Boron Neutron Capture Therapy (BNCT) leverages the nuclear reaction between boron-10 and thermal neutrons to selectively destroy cancer cells while minimizing damage to surrounding healthy tissues. This therapy has found use in treating glioblastoma, which as a brain cancer, is difficult to treat using conventional radiotherapy, surgery, and chemotherapy due to location and the risk of brain damage. However, to work, the cells must contain 10B. 4-Borono-L-phenylalanine (L-BPA) is the most frequently used boron delivery agent in this therapy. The therapy is currently niche, requiring an available nuclear reactor to generate the high energy neutrons, and so demand for L-BPA is limited meaning that it is produced locally for clinical deployment.

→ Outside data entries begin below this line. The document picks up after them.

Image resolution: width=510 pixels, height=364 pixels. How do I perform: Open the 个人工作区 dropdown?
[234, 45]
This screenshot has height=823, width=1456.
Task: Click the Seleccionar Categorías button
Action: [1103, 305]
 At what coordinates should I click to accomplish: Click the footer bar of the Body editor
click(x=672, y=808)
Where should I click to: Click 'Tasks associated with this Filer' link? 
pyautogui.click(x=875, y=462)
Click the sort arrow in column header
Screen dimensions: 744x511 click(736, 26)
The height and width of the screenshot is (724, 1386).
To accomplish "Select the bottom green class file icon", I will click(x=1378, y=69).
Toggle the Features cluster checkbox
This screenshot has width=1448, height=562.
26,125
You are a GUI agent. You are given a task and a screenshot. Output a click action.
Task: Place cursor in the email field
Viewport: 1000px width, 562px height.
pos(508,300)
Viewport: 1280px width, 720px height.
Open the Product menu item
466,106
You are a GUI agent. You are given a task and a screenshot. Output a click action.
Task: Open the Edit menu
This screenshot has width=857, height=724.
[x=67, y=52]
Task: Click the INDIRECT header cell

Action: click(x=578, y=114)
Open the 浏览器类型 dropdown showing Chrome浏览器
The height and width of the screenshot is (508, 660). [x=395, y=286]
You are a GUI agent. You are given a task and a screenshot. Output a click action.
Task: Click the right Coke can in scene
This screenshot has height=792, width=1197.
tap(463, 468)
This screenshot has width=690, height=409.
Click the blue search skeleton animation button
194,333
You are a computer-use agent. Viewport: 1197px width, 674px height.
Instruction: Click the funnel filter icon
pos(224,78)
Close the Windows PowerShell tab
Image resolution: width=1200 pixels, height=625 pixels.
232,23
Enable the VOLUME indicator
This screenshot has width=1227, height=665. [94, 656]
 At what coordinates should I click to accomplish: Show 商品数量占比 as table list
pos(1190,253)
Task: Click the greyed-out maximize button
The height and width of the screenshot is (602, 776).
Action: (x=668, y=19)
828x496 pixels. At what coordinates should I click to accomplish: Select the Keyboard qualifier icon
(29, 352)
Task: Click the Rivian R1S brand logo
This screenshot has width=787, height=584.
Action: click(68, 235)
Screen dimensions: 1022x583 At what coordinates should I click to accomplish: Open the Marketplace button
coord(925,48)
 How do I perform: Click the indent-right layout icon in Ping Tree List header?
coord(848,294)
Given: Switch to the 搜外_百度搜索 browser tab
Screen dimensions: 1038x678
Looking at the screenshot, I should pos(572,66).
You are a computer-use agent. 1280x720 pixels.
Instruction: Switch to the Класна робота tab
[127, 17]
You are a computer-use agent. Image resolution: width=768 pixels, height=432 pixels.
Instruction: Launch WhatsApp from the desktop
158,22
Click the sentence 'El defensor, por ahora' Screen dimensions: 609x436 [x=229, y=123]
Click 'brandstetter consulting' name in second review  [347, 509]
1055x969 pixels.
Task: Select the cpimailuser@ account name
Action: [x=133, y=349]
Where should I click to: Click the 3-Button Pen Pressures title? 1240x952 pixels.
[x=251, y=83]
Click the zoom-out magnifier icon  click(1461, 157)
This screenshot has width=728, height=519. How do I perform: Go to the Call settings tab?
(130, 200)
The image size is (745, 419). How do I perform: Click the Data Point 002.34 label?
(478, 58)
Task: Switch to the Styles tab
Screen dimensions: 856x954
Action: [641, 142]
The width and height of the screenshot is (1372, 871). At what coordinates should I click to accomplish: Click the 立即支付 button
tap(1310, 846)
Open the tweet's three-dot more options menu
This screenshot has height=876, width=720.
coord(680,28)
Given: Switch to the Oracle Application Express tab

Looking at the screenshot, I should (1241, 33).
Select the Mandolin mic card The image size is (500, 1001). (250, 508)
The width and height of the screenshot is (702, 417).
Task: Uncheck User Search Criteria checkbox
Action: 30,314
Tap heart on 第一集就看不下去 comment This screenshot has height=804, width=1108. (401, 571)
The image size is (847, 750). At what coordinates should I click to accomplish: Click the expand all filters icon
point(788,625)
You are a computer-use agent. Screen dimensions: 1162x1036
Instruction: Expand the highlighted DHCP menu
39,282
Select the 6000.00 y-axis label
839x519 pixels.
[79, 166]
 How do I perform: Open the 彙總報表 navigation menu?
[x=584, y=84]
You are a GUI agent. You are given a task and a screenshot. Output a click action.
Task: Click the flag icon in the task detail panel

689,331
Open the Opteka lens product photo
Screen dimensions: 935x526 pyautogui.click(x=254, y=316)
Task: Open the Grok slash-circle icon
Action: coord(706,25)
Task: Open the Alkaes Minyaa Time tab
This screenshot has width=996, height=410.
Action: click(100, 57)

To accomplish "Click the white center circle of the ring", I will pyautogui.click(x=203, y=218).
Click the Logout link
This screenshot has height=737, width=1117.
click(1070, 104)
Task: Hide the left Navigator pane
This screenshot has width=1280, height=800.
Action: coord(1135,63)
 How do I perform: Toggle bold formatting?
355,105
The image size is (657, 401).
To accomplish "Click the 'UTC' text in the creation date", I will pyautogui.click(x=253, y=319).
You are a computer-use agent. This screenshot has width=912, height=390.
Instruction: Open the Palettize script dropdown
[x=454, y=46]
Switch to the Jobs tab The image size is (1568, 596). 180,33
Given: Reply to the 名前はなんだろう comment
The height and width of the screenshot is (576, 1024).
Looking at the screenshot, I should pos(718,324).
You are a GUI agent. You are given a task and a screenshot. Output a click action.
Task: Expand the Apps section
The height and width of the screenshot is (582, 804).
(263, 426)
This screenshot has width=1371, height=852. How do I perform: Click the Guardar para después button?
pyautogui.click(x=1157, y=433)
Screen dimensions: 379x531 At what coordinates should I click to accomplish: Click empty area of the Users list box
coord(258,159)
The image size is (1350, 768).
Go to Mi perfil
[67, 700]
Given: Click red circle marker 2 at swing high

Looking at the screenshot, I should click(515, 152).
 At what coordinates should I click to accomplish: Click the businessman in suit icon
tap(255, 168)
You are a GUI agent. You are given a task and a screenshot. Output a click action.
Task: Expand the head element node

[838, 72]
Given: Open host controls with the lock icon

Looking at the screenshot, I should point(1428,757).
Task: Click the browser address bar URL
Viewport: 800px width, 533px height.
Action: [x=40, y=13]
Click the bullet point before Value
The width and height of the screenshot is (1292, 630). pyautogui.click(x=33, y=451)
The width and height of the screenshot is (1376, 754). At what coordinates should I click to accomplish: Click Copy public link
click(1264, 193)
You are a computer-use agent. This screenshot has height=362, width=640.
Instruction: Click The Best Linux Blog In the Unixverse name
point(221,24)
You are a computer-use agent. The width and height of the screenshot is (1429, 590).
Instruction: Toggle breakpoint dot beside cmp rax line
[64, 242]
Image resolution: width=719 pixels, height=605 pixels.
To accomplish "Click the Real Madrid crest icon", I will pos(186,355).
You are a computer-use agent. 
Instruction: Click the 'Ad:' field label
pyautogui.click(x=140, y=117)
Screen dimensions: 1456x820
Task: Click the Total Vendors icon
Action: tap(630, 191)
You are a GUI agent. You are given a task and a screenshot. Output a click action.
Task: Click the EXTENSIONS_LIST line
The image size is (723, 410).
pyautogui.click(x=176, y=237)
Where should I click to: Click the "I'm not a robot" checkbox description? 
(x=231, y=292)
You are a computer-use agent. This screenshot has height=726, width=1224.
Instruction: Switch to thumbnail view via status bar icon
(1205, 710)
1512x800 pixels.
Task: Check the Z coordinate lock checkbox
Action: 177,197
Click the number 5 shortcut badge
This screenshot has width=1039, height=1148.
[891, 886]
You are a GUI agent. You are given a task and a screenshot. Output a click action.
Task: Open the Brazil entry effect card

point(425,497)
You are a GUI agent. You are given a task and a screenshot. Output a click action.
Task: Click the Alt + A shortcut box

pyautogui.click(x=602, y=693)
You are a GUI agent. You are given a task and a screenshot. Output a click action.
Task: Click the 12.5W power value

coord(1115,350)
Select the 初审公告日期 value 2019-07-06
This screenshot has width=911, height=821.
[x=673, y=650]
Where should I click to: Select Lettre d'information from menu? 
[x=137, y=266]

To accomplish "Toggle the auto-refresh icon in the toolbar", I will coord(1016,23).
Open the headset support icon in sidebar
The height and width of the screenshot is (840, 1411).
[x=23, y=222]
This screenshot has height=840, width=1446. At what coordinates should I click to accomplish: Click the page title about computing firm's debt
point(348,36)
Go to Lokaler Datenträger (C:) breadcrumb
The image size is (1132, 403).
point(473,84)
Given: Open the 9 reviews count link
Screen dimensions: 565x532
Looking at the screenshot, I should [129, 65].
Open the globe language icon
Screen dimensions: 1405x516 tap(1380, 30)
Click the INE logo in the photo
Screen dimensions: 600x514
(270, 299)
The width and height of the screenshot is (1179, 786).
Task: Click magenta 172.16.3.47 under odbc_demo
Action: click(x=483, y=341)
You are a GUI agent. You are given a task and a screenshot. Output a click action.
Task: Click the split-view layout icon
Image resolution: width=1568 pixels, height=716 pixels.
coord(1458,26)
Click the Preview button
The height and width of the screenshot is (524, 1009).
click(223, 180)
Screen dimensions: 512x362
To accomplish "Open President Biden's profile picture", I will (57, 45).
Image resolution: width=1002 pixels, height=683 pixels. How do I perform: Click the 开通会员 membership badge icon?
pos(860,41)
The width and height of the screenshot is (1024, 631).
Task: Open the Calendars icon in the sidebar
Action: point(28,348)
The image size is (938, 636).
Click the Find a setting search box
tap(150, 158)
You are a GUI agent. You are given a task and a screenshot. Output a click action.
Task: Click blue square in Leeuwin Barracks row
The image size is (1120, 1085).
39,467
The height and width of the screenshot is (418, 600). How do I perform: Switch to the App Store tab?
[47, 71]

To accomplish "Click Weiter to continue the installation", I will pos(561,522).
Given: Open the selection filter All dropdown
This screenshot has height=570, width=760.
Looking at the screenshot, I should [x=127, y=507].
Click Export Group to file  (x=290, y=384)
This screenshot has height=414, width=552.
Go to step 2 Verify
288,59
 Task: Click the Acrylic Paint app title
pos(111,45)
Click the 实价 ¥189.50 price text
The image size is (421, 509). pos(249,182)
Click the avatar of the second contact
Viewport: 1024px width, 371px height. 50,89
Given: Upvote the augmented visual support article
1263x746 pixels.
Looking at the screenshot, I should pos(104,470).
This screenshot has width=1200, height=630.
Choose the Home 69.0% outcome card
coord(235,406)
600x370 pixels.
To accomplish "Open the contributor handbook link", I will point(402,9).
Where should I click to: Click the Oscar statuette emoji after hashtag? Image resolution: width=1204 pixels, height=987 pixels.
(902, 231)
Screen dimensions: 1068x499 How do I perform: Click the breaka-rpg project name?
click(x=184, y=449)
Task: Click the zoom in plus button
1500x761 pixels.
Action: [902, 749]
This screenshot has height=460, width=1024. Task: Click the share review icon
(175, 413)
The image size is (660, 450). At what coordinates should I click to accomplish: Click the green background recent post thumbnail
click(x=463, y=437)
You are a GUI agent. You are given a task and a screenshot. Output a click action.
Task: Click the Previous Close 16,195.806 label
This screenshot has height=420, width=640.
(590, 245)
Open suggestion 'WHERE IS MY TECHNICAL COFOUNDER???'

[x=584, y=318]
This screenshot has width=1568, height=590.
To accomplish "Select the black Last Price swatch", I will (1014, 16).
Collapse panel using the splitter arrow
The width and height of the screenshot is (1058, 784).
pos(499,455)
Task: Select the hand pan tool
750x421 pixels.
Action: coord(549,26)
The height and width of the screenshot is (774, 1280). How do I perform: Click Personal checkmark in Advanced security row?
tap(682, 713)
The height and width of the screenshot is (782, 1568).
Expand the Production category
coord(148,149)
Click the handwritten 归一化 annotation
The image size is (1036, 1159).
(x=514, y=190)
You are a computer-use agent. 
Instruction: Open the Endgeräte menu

Surprisingly, despite its seemingly simple structure, there is no consensus approach to making it—the synthesis of L-BPA has been approached through multiple routes in both academic and patent literature, reflecting the challenges in producing high-purity, isotopically enriched material suitable for clinical use. When a new site is looking to make this essential material, it can be challenging to determine the best route for the situation as there is no critical analysis comparing and discussing the relative merits of the approaches. This comprehensive review, arising from our internal analysis to solve this same problem, is provided so that others will not need to replicate it. Herein, we critically examine and compare the reported methods, from both the academic and patent literature, used to synthesize L-BPA. We extend the analysis to comparing the different methods used to solubilize L-BPA. The review also highlights the limitations of each method regarding scalability, cost-effectiveness, and safety, especially considering the high cost of isotopically enriched 10B.